We had a fair while to hang about as our on stage time was put back and put back.  The guests were listening to Andy McNabb giving an after dinner speech.  It's always evident when Dirk becomes bored....  he starts picking on people's apparel.  Dave was the unfortunate victim tonight, and he stood open mouthed as the venom regarding his jacket and general attire was spat from the lips of our bassist.

A quarter to midnight, and we slope onto the stage to begin playing to an empty room.  A frequently used tactic at corporate functions is to ask the guests to move to another room for the bar and the entertainment after dinner.  Halfway through From Me To You, the guests begin filing into the Blue Zone, looking for the bar but having to run the gauntlet of a Beatle band en route.  Some stopped, some just walked through with the body language people use when passing a "Big Issue" seller on the street, and made their way straight to the bar.  So, for 70 minutes we were like a bowl of nuts on a bar, ( no! not tainted with urine ) with people dipping in and out of us as the mood took them.  We noticed quite a few of the guests stayed put all night and seemed to enjoy the show.
All in all though, not the most enjoyable gig we've ever had.

4am...Hilton Park services...  good coffee...at last...Melton Mobray's and a flick through 60 plus.

* Historical note:
1492.  The Pelican was the original name of the Santa Maria and the other 2 ships were the Pinta and the Nina.  Nice to get this sort of detail right!!!
Another note of arguably less historical significance, is that Eddies first gig with the band took place in an almost identical venue, The Arches in Glasgow, on 13 March 2001. Spooky?





For blog readers only, here is a Real Player file of I've Got A Feeling, recorded at Harrogate in January.
Click the link just once, the file should play within a few seconds.  Audio quality is compromised with the compression used for these files.  You will need Real Player on your computer to play them.
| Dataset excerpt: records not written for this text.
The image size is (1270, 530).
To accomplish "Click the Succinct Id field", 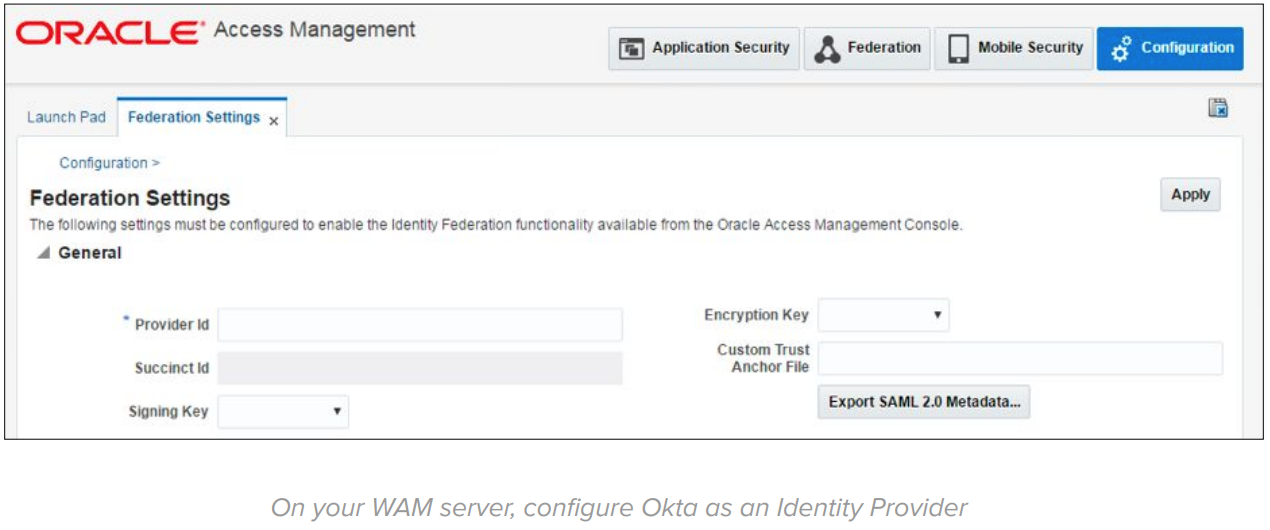I will [420, 368].
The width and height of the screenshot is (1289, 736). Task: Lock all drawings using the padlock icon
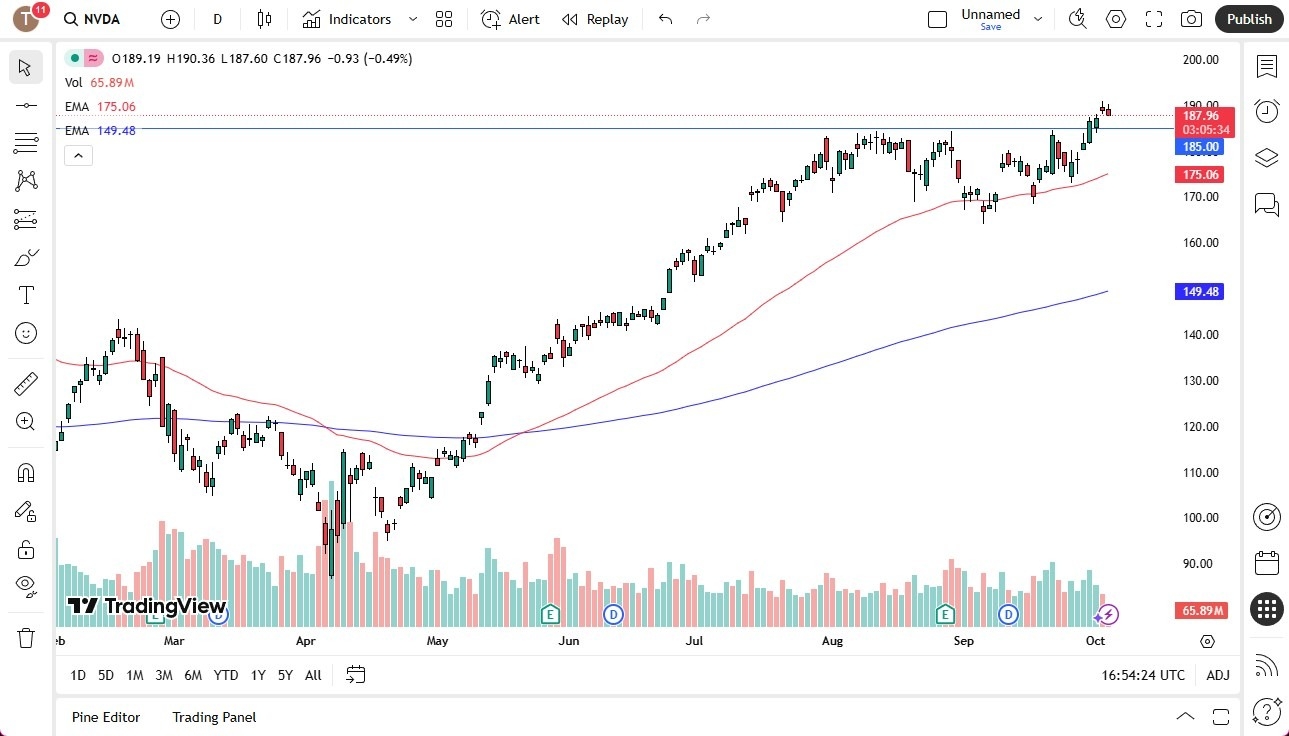pos(26,548)
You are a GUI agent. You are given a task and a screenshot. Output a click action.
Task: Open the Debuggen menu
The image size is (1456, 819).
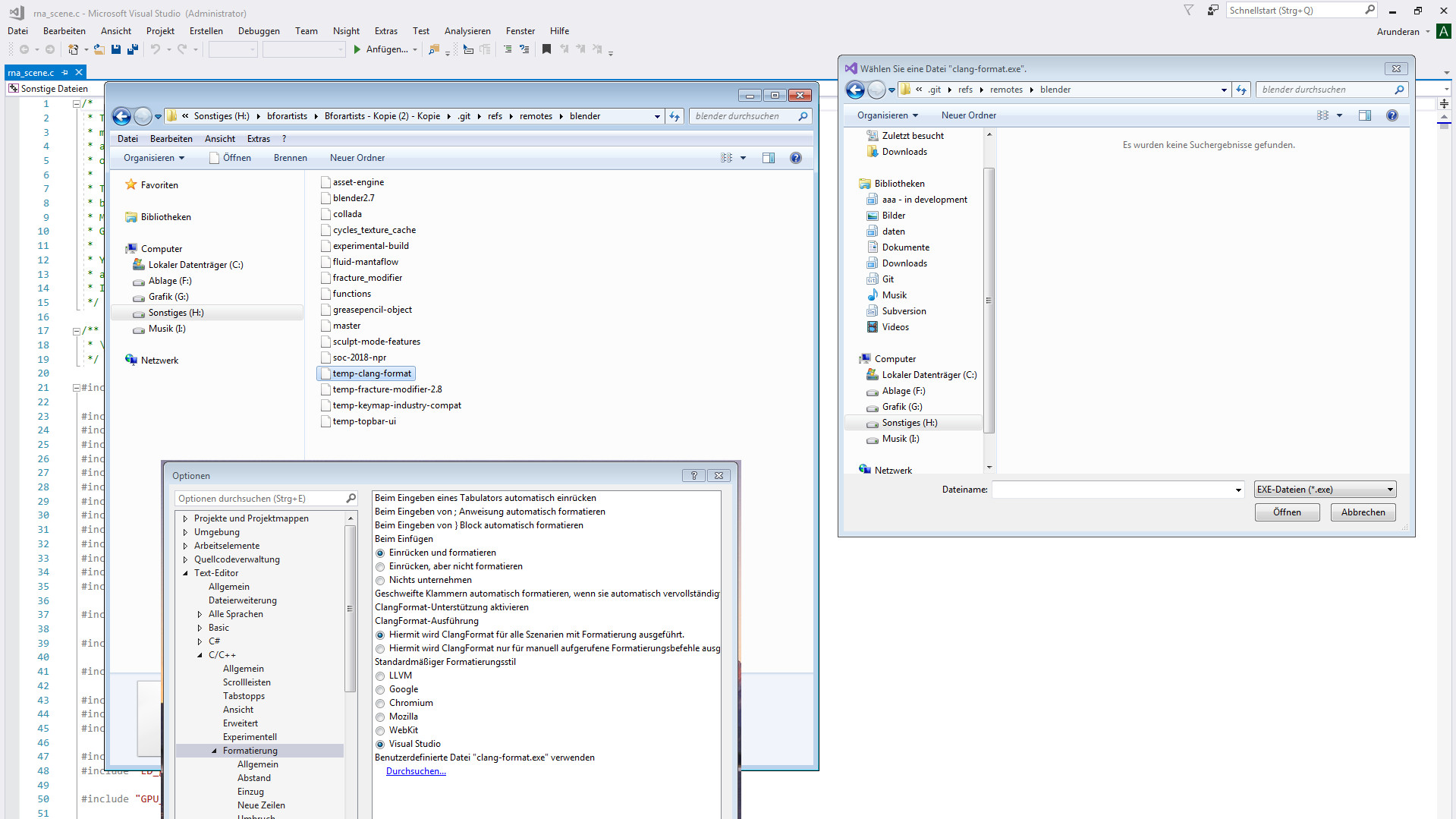point(259,31)
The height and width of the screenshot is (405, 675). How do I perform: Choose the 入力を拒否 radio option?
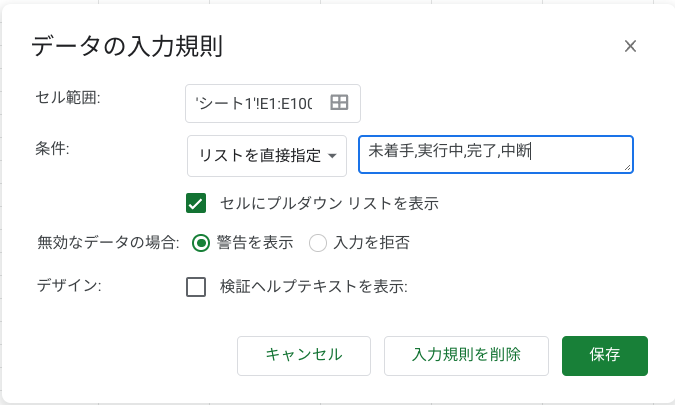tap(318, 242)
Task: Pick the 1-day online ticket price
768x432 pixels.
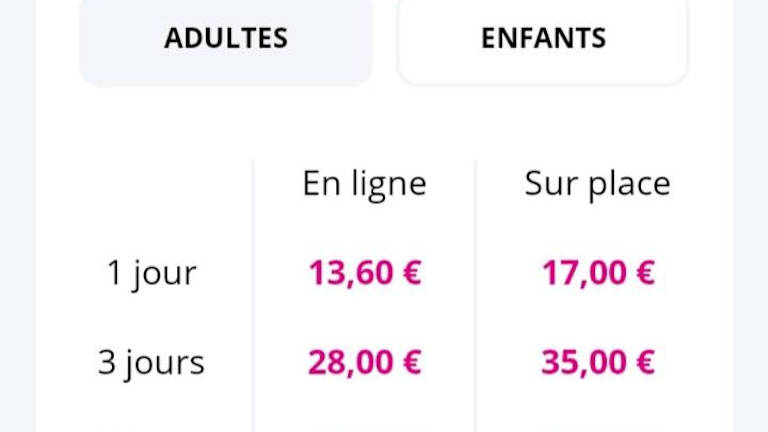Action: [364, 273]
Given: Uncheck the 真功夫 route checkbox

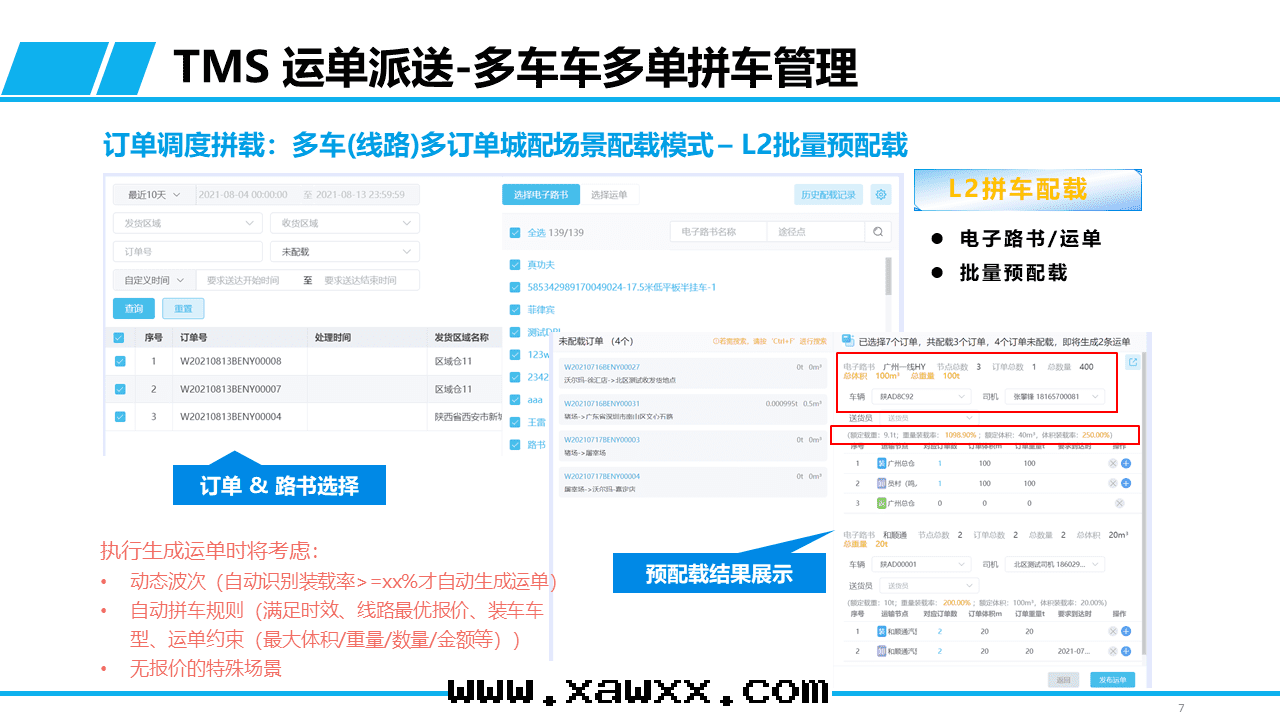Looking at the screenshot, I should pyautogui.click(x=515, y=265).
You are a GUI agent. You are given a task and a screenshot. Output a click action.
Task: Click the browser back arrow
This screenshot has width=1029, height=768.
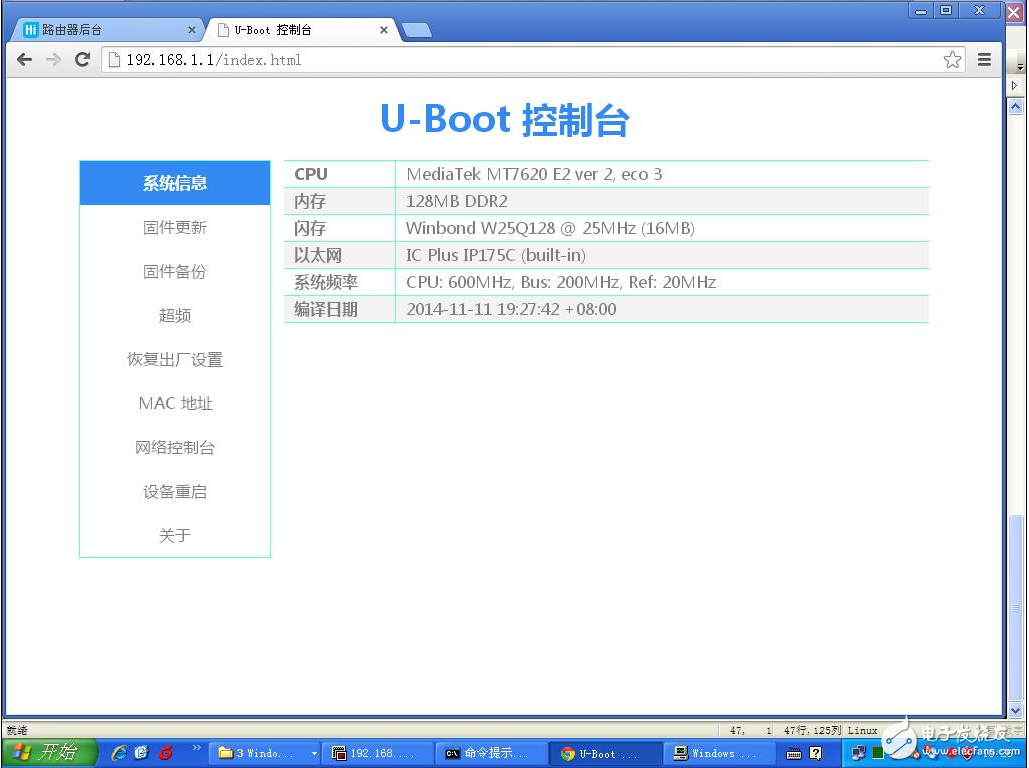coord(24,60)
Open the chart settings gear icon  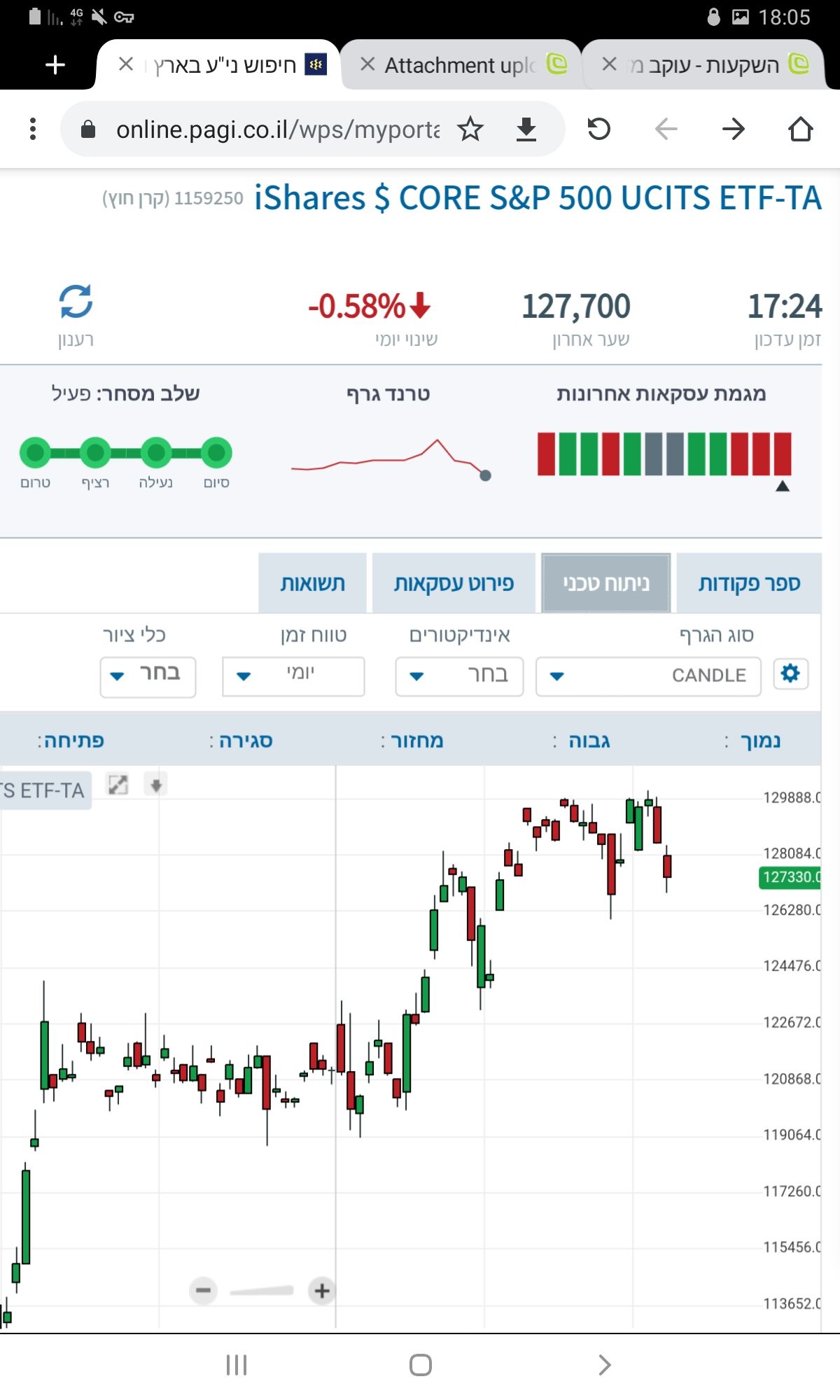click(790, 674)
Download it for free HERE!

Saturday 19th March 05                                                                                                                                     

Number 8 Community Arts Centre, Pershore.

I've woken up with a hang-over, but in spite of this, it really is a beautiful day.  Spring is definitely in the air, it's actually warm...ish and the sky is blue.  The show had sold out a couple of months ago, and we always look forward to shows like that....who wouldn't?  Yeah! I feel good and quite looking forward to driving down to Pershore, which for the uninitiated is about 10 miles off junction 7 of the M5.  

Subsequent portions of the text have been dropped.